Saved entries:
↓↓↓
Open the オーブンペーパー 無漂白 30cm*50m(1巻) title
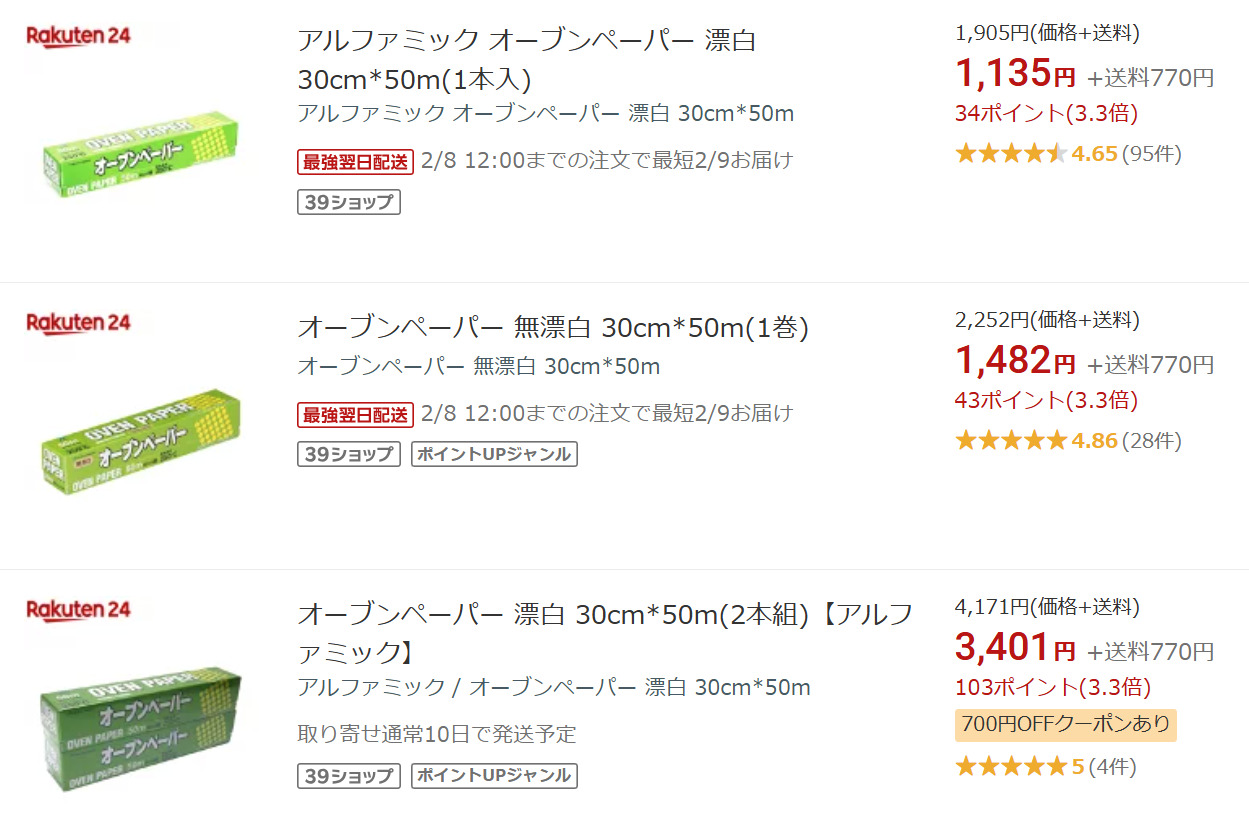Viewport: 1249px width, 829px height. pos(552,328)
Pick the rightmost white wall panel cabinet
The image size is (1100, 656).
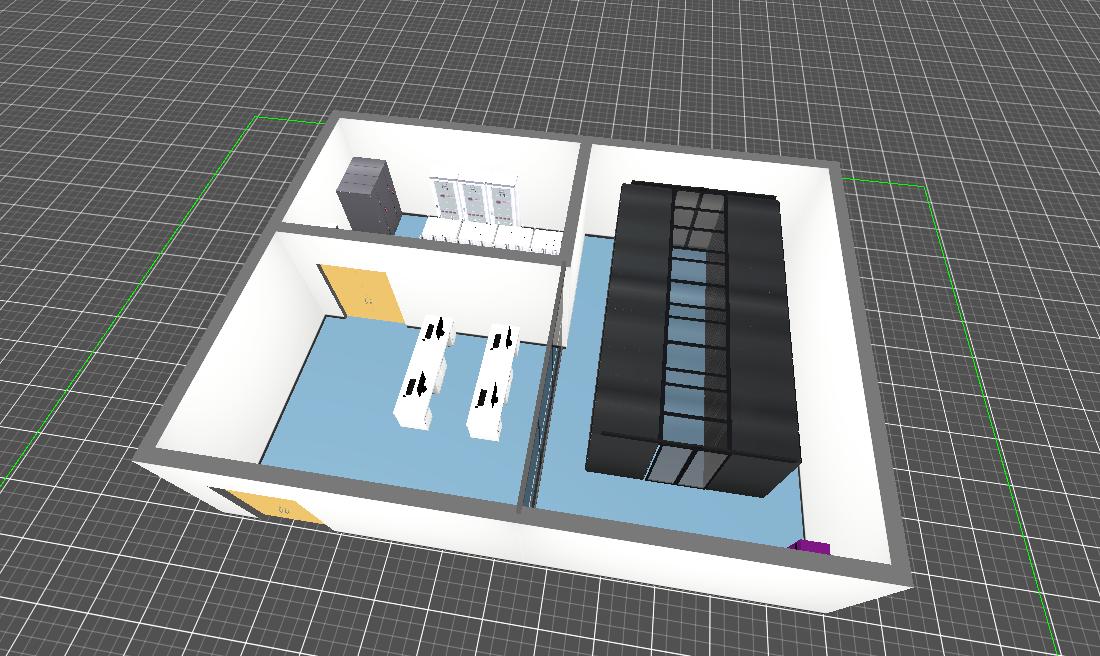(x=503, y=203)
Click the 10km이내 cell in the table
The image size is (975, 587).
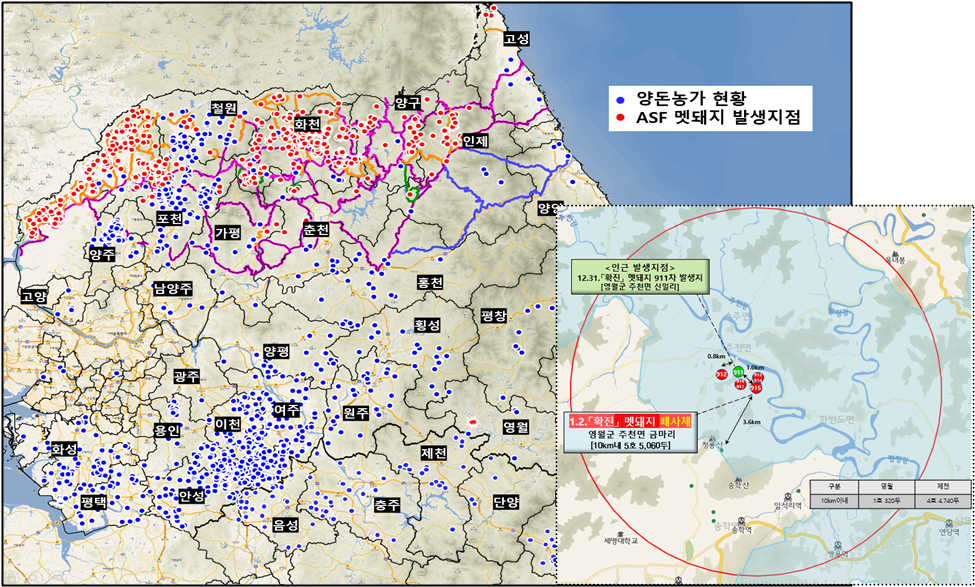pyautogui.click(x=833, y=498)
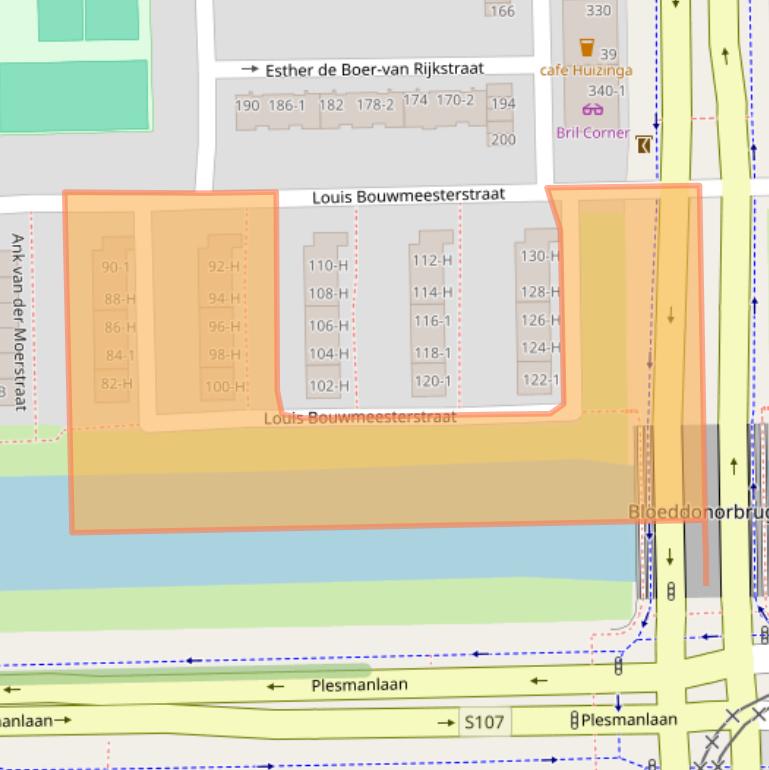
↑↑↑
■ Exercise brief
The answer is the entries above, given again exactly, with no pictures among them.

■ Answer to the problem
Open the オーブンペーパー 無漂白 30cm*50m(1巻) title
Viewport: 1249px width, 829px height. pos(552,328)
Pick the rightmost white wall panel cabinet
The image size is (1100, 656).
(x=503, y=203)
Click the 10km이내 cell in the table
The image size is (975, 587).
pyautogui.click(x=833, y=498)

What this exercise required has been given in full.